## WHAT IS BEING ASKED
Type out the entries again, matching each one exactly.

--*--

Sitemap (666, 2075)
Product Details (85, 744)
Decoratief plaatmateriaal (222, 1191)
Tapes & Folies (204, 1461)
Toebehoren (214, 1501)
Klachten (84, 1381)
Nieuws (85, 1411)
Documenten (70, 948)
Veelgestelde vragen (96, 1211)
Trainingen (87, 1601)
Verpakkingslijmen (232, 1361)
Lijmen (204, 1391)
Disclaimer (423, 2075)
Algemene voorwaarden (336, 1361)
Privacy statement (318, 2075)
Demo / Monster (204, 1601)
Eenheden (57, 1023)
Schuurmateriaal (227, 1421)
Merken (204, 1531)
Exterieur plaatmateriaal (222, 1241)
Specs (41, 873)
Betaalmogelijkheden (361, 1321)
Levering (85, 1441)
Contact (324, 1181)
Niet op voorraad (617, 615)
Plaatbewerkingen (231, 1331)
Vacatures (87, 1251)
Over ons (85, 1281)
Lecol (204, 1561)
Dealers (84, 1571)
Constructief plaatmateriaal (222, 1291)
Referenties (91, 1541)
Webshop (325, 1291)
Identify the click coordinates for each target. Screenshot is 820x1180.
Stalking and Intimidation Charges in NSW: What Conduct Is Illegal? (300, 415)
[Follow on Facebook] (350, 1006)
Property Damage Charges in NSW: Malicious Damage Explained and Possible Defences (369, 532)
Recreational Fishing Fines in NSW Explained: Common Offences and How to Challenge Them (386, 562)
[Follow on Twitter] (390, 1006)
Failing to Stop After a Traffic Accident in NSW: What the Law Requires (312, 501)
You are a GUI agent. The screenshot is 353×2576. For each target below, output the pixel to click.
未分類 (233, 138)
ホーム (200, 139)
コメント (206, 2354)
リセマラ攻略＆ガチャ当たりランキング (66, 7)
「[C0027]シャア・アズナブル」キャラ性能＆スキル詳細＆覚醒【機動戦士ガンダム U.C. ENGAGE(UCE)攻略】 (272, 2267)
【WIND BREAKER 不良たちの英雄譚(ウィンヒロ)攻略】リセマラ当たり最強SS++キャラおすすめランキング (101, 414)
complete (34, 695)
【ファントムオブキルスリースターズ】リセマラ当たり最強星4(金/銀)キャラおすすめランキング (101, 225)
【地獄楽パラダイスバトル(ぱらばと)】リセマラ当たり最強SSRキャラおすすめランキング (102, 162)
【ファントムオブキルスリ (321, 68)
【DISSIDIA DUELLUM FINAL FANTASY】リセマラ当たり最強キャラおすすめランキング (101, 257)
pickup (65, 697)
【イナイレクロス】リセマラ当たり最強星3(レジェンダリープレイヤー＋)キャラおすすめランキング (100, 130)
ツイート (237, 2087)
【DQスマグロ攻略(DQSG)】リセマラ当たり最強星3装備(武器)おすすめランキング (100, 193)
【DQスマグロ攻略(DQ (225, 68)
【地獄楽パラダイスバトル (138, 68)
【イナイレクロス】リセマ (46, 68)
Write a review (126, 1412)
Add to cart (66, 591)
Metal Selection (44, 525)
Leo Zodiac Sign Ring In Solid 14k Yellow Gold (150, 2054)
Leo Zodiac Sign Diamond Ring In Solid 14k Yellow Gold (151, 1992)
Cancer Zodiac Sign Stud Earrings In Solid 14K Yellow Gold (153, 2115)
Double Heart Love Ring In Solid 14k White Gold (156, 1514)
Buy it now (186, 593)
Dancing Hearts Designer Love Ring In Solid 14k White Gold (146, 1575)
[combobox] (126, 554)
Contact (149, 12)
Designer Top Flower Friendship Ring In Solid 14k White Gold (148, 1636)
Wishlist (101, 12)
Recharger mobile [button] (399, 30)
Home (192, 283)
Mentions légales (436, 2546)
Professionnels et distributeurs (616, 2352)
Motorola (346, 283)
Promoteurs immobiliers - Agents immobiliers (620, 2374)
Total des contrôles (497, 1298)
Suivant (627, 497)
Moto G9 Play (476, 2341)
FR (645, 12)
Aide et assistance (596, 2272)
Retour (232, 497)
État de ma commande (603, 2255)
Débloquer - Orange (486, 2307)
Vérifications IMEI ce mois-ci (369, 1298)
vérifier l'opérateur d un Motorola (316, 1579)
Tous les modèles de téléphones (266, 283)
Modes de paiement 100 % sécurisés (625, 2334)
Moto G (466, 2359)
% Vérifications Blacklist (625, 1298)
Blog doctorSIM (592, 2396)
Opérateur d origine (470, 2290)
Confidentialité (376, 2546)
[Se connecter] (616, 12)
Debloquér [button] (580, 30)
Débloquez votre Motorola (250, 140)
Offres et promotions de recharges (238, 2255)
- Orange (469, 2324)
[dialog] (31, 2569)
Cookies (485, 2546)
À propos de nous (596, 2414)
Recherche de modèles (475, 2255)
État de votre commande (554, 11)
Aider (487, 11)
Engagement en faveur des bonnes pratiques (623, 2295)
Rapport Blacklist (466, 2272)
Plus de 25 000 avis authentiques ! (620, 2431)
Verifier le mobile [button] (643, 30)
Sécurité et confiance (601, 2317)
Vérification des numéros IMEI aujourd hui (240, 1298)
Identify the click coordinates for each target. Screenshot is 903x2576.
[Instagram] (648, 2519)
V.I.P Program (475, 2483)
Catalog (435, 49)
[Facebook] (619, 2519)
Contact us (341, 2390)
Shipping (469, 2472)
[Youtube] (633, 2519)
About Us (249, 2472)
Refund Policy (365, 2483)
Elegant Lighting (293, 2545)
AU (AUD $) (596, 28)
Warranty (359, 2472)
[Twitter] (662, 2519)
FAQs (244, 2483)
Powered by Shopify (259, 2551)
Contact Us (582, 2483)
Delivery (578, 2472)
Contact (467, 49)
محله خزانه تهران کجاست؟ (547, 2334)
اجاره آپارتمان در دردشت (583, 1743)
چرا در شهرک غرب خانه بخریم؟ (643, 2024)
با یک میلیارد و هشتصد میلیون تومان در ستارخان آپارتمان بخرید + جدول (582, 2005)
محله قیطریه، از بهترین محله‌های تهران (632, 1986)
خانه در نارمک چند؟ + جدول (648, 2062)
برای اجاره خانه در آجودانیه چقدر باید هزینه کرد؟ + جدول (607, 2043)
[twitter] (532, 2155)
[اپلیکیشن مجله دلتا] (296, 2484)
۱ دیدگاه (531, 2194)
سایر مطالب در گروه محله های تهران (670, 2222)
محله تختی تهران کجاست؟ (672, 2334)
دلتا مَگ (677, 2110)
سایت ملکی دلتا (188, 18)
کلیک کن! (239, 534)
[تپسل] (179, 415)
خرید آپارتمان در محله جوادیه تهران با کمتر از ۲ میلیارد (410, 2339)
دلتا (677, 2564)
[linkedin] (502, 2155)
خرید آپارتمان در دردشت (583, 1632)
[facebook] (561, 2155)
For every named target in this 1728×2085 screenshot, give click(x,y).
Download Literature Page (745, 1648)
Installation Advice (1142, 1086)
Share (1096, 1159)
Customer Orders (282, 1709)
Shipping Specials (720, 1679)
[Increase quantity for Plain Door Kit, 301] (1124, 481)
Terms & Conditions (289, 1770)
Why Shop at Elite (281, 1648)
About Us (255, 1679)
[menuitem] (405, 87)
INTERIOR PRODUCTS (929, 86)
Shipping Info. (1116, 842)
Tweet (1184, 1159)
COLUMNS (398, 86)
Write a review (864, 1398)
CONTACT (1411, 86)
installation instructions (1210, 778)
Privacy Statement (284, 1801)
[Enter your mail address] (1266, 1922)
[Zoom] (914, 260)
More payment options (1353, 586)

--*--

## TASK ANSWER
Sitemap (666, 2075)
Product Details (85, 744)
Decoratief plaatmateriaal (222, 1191)
Tapes & Folies (204, 1461)
Toebehoren (214, 1501)
Klachten (84, 1381)
Nieuws (85, 1411)
Documenten (70, 948)
Veelgestelde vragen (96, 1211)
Trainingen (87, 1601)
Verpakkingslijmen (232, 1361)
Lijmen (204, 1391)
Disclaimer (423, 2075)
Algemene voorwaarden (336, 1361)
Privacy statement (318, 2075)
Demo / Monster (204, 1601)
Eenheden (57, 1023)
Schuurmateriaal (227, 1421)
Merken (204, 1531)
Exterieur plaatmateriaal (222, 1241)
Specs (41, 873)
Betaalmogelijkheden (361, 1321)
Levering (85, 1441)
Contact (324, 1181)
Niet op voorraad (617, 615)
Plaatbewerkingen (231, 1331)
Vacatures (87, 1251)
Over ons (85, 1281)
Lecol (204, 1561)
Dealers (84, 1571)
Constructief plaatmateriaal (222, 1291)
Referenties (91, 1541)
Webshop (325, 1291)
Identify the click coordinates for each target. Screenshot is 820x1180.
Stalking and Intimidation Charges in NSW: What Conduct Is Illegal? (300, 415)
[Follow on Facebook] (350, 1006)
Property Damage Charges in NSW: Malicious Damage Explained and Possible Defences (369, 532)
Recreational Fishing Fines in NSW Explained: Common Offences and How to Challenge Them (386, 562)
[Follow on Twitter] (390, 1006)
Failing to Stop After a Traffic Accident in NSW: What the Law Requires (312, 501)
You are a GUI agent. The screenshot is 353×2576. For each target below, output the pixel to click.
未分類 (233, 138)
ホーム (200, 139)
コメント (206, 2354)
リセマラ攻略＆ガチャ当たりランキング (66, 7)
「[C0027]シャア・アズナブル」キャラ性能＆スキル詳細＆覚醒【機動戦士ガンダム U.C. ENGAGE(UCE)攻略】 (272, 2267)
【WIND BREAKER 不良たちの英雄譚(ウィンヒロ)攻略】リセマラ当たり最強SS++キャラおすすめランキング (101, 414)
complete (34, 695)
【ファントムオブキルスリースターズ】リセマラ当たり最強星4(金/銀)キャラおすすめランキング (101, 225)
【地獄楽パラダイスバトル(ぱらばと)】リセマラ当たり最強SSRキャラおすすめランキング (102, 162)
【ファントムオブキルスリ (321, 68)
【DISSIDIA DUELLUM FINAL FANTASY】リセマラ当たり最強キャラおすすめランキング (101, 257)
pickup (65, 697)
【イナイレクロス】リセマラ当たり最強星3(レジェンダリープレイヤー＋)キャラおすすめランキング (100, 130)
ツイート (237, 2087)
【DQスマグロ攻略(DQSG)】リセマラ当たり最強星3装備(武器)おすすめランキング (100, 193)
【DQスマグロ攻略(DQ (225, 68)
【地獄楽パラダイスバトル (138, 68)
【イナイレクロス】リセマ (46, 68)
Write a review (126, 1412)
Add to cart (66, 591)
Metal Selection (44, 525)
Leo Zodiac Sign Ring In Solid 14k Yellow Gold (150, 2054)
Leo Zodiac Sign Diamond Ring In Solid 14k Yellow Gold (151, 1992)
Cancer Zodiac Sign Stud Earrings In Solid 14K Yellow Gold (153, 2115)
Double Heart Love Ring In Solid 14k White Gold (156, 1514)
Buy it now (186, 593)
Dancing Hearts Designer Love Ring In Solid 14k White Gold (146, 1575)
[combobox] (126, 554)
Contact (149, 12)
Designer Top Flower Friendship Ring In Solid 14k White Gold (148, 1636)
Wishlist (101, 12)
Recharger mobile [button] (399, 30)
Home (192, 283)
Mentions légales (436, 2546)
Professionnels et distributeurs (616, 2352)
Motorola (346, 283)
Promoteurs immobiliers - Agents immobiliers (620, 2374)
Total des contrôles (497, 1298)
Suivant (627, 497)
Moto G9 Play (476, 2341)
FR (645, 12)
Aide et assistance (596, 2272)
Retour (232, 497)
État de ma commande (603, 2255)
Débloquer - Orange (486, 2307)
Vérifications IMEI ce mois-ci (369, 1298)
vérifier l'opérateur d un Motorola (316, 1579)
Tous les modèles de téléphones (266, 283)
Modes de paiement 100 % sécurisés (625, 2334)
Moto G (466, 2359)
% Vérifications Blacklist (625, 1298)
Blog doctorSIM (592, 2396)
Opérateur d origine (470, 2290)
Confidentialité (376, 2546)
[Se connecter] (616, 12)
Debloquér [button] (580, 30)
Débloquez votre Motorola (250, 140)
Offres et promotions de recharges (238, 2255)
- Orange (469, 2324)
[dialog] (31, 2569)
Cookies (485, 2546)
À propos de nous (596, 2414)
Recherche de modèles (475, 2255)
État de votre commande (554, 11)
Aider (487, 11)
Engagement en faveur des bonnes pratiques (623, 2295)
Rapport Blacklist (466, 2272)
Plus de 25 000 avis authentiques ! (620, 2431)
Verifier le mobile [button] (643, 30)
Sécurité et confiance (601, 2317)
Vérification des numéros IMEI aujourd hui (240, 1298)
Identify the click coordinates for each target. Screenshot is 903x2576.
[Instagram] (648, 2519)
V.I.P Program (475, 2483)
Catalog (435, 49)
[Facebook] (619, 2519)
Contact us (341, 2390)
Shipping (469, 2472)
[Youtube] (633, 2519)
About Us (249, 2472)
Refund Policy (365, 2483)
Elegant Lighting (293, 2545)
AU (AUD $) (596, 28)
Warranty (359, 2472)
[Twitter] (662, 2519)
FAQs (244, 2483)
Powered by Shopify (259, 2551)
Contact Us (582, 2483)
Delivery (578, 2472)
Contact (467, 49)
محله خزانه تهران کجاست؟ (547, 2334)
اجاره آپارتمان در دردشت (583, 1743)
چرا در شهرک غرب خانه بخریم؟ (643, 2024)
با یک میلیارد و هشتصد میلیون تومان در ستارخان آپارتمان بخرید + جدول (582, 2005)
محله قیطریه، از بهترین محله‌های تهران (632, 1986)
خانه در نارمک چند؟ + جدول (648, 2062)
برای اجاره خانه در آجودانیه چقدر باید هزینه کرد؟ + جدول (607, 2043)
[twitter] (532, 2155)
[اپلیکیشن مجله دلتا] (296, 2484)
۱ دیدگاه (531, 2194)
سایر مطالب در گروه محله های تهران (670, 2222)
محله تختی تهران کجاست؟ (672, 2334)
دلتا مَگ (677, 2110)
سایت ملکی دلتا (188, 18)
کلیک کن! (239, 534)
[تپسل] (179, 415)
خرید آپارتمان در محله جوادیه تهران با کمتر از ۲ میلیارد (410, 2339)
دلتا (677, 2564)
[linkedin] (502, 2155)
خرید آپارتمان در دردشت (583, 1632)
[facebook] (561, 2155)
For every named target in this 1728×2085 screenshot, give click(x,y).
Download Literature Page (745, 1648)
Installation Advice (1142, 1086)
Share (1096, 1159)
Customer Orders (282, 1709)
Shipping Specials (720, 1679)
[Increase quantity for Plain Door Kit, 301] (1124, 481)
Terms & Conditions (289, 1770)
Why Shop at Elite (281, 1648)
About Us (255, 1679)
[menuitem] (405, 87)
INTERIOR PRODUCTS (929, 86)
Shipping Info. (1116, 842)
Tweet (1184, 1159)
COLUMNS (398, 86)
Write a review (864, 1398)
CONTACT (1411, 86)
installation instructions (1210, 778)
Privacy Statement (284, 1801)
[Enter your mail address] (1266, 1922)
[Zoom] (914, 260)
More payment options (1353, 586)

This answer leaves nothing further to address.